En una entrevista a Isabel Coixet, en la Sexta, salió otra vez esa angustia que nos atormenta a los españoles por sentir que hemos perdido todos los trenes que han pasado delante de nuestras narices. Parece que estamos atenazados por esa fatalidad de no llegar hasta las aguas de la piscina probática en el momento oportuno: cuando el ángel se acerca para agitar las aguas. Es una condena absurda porque, a pesar de todo, nos evita sentir el fracaso de viajar en el furgón de cola. Yo creo que es peor esto último. Bien mirado, no deja de ser una frase que expresa el relativismo de nuestra posición dinámica, la sensación de no acertar en elegir la plataforma desde la que observar el panorama, como si la verdad estuviera siempre de una parte. Quién acierta: ¿el que ve pasar los árboles a toda velocidad desde la ventanilla del tren, o el que observa a la máquina cruzar echando humo desde la protección segura del bosque? Ramón Gómez de la Serna resolvía este debate diciendo que habíamos perdido el andén. Una buena manera de plantearlo. Siempre perdemos algo: cuando nos vamos y cuando nos quedamos. Dejamos de estar en el lugar placentero y cómodo al marcharnos, y abandonamos la oportunidad de descubrir el futuro al desechar la oportunidad del viaje.
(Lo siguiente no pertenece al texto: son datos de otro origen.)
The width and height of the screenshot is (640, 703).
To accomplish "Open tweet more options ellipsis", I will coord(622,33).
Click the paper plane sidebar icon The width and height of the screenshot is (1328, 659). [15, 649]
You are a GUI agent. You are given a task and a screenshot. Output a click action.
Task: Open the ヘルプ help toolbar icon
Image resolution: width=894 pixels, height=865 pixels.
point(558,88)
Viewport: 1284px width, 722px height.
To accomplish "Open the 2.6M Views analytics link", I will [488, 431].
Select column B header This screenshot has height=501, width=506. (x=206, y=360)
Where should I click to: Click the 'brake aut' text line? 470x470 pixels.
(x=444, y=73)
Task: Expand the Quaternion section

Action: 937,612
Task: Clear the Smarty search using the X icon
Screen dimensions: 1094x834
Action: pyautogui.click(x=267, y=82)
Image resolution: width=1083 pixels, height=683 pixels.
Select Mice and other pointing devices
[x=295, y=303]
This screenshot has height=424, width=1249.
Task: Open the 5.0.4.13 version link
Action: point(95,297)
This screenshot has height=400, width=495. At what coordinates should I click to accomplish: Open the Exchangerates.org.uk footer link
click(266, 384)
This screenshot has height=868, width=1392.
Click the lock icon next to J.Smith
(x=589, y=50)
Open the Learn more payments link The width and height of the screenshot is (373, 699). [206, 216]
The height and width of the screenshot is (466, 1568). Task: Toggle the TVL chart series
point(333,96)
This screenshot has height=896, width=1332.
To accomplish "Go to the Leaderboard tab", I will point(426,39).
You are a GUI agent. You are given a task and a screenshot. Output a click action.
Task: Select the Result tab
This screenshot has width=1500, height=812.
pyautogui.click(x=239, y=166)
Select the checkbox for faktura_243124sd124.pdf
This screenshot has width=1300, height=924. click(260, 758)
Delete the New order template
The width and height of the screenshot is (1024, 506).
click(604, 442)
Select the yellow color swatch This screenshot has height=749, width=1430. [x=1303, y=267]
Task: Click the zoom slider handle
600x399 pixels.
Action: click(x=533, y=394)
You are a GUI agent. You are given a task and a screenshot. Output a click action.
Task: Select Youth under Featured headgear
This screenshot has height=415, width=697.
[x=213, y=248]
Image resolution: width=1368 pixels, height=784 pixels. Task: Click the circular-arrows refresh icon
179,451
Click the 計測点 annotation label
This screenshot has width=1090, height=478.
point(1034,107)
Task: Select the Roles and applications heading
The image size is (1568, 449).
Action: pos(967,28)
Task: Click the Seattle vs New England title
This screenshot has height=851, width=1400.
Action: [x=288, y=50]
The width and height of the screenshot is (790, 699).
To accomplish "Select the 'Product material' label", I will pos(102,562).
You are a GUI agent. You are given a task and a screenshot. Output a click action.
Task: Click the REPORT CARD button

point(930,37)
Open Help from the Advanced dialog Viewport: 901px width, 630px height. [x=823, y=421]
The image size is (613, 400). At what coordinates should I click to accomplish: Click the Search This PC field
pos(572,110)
No sé yo si España ha perdido el tren o está harta de coger aquellos que no la han llevado a ninguna parte. Tampoco estoy demasiado seguro de que el tren se pierda cuando no se tiene ninguna necesidad de cogerlo, cuando nada apremia para cambiar de estación. Porque entonces estaríamos formando parte de una sociedad inquieta que quiere tomar todos los trenes que pasen, sin pararse a pensar a dónde la van a llevar. Se parecería a un padecimiento de intranquilidad motora, o psicomotriz, y esto no es saludable.
Lo cierto es que perder trenes es una actitud que se presenta a toro pasado, como un análisis de lo que pudo haber sido y no fue, una revisión derrotista y sempiterna de nuestros actos, que nos hace estar cayendo continuamente en el arrepentimiento por lo que no hicimos en lugar de por lo que hicimos. Haciendo balance de nuestra historia, son más las ocasiones en las que nos hemos subido al tren de los descubrimientos que en las que los hemos dejado pasar. Quizá el desencanto que nos abruma puede estar en ese exceso de viajes a los que ahora no asistimos con tanta frecuencia. O, tal vez, la justificación de este estado de decepción pesimista se encuentre en el deseo de continuar con nuestras ansias de responsabilidad innovadora, que nos han llevado al fracaso por empeñarnos en repetirlas cuando ya no eran posibles. Algunas aventuras emprendidas detrás de una vocación fatal han sido realmente catastróficas. Recordemos la fiebre patriótica que nos condujo al desastre de Cuba, o las ansias revolucionarias del Frente Popular que acabaron por hundir el ilusionante proyecto de la Segunda República. Una de las negatividades que nos acompañan es seguir considerando que perdimos aquellos trenes.
La historia viene dada para sacar la conclusión de que las soluciones se presentan cuando el tiempo considera que están lo suficientemente maduras. Ni antes ni después. La Transición española, según nos cuenta Santos Juliá en su magnífico libro, se inicia desde el momento en que se desata la crisis de la Guerra Civil, y tiene una larga fase de avatares que desembocan, al cabo de los años, en una realidad esperanzadora. Es en ese momento cuando tomamos el tren que nos llevó a la seguridad y al progreso. Nuestro pesimismo no nos hace verlo así. Por eso queremos apearnos del convoy y seguir diciendo, para nuestra desgracia, que hemos perdido todos los trenes. En esas estamos otra vez.